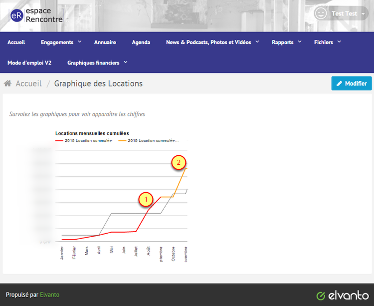Screen dimensions: 374x306
Task: Click the smiley user avatar icon
Action: (321, 13)
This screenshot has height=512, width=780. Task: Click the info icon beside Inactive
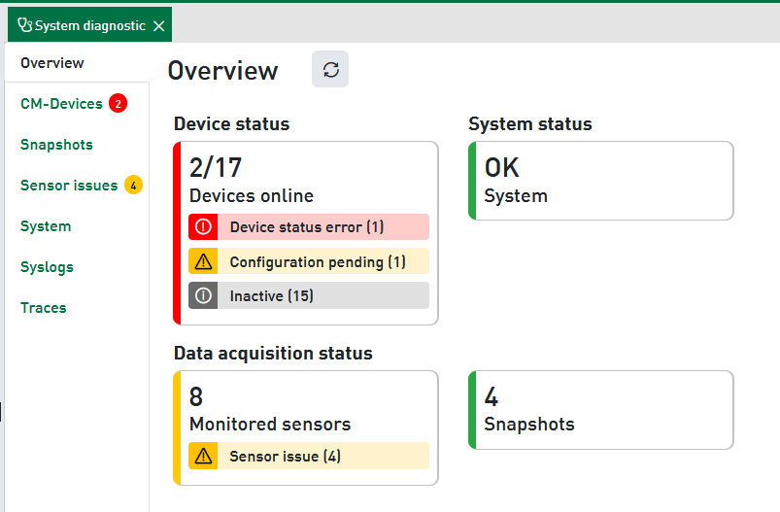(203, 295)
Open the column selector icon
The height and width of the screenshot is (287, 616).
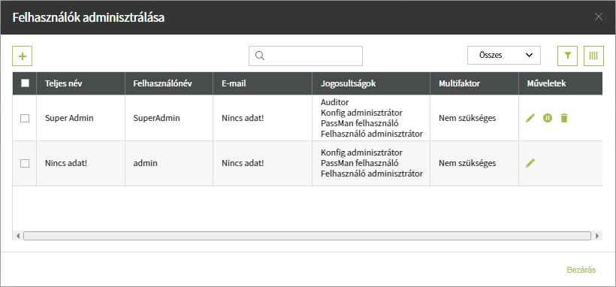(593, 56)
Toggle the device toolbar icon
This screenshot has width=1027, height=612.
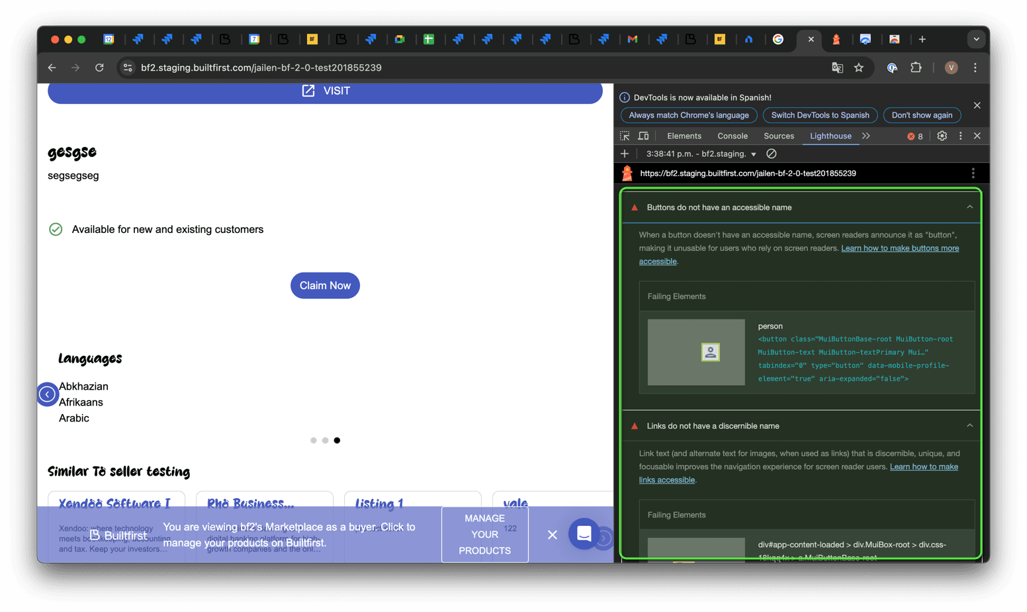(643, 136)
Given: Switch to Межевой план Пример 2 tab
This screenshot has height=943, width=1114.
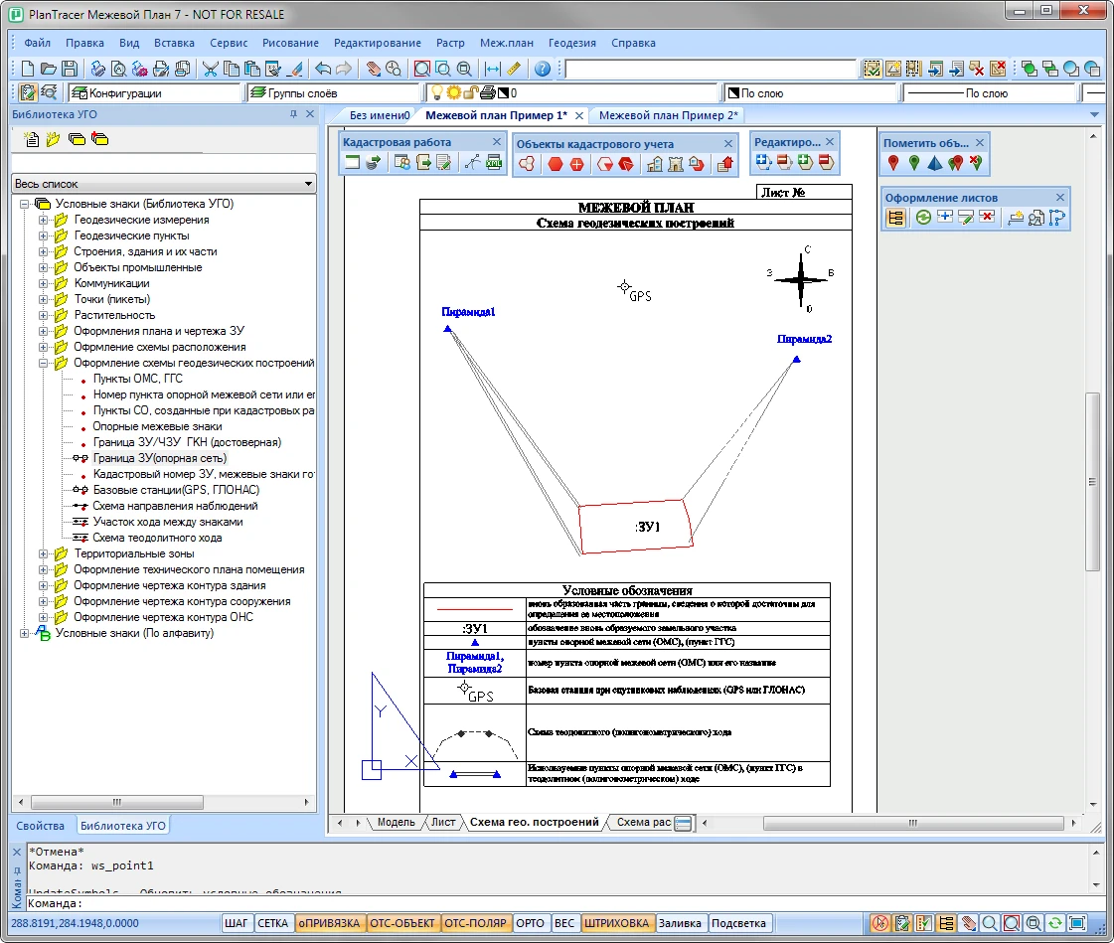Looking at the screenshot, I should pos(668,115).
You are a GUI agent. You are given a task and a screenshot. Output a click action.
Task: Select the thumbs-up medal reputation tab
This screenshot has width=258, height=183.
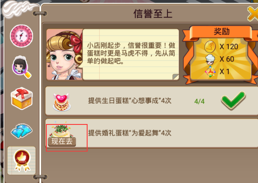click(x=22, y=160)
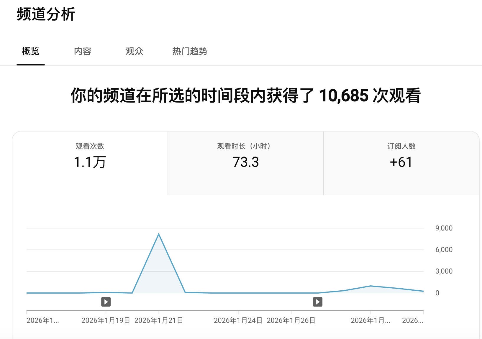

◇ ◇ ◇ ◇ ◇

Problem to work on — Please copy every line of the records above word for word, leaving out the pictures.

Exercise answer —
Screen dimensions: 374x306
Task: Click the smiley user avatar icon
Action: (321, 13)
This screenshot has height=512, width=780. Task: Click the info icon beside Inactive
(203, 295)
Open the column selector icon
The height and width of the screenshot is (287, 616).
(593, 56)
Toggle the device toolbar icon
This screenshot has width=1027, height=612.
(643, 136)
Given: Switch to Межевой план Пример 2 tab
This screenshot has height=943, width=1114.
Looking at the screenshot, I should pos(668,115).
You are a GUI agent. You are given a task and a screenshot. Output a click action.
Task: Select the thumbs-up medal reputation tab
This screenshot has width=258, height=183.
click(x=22, y=160)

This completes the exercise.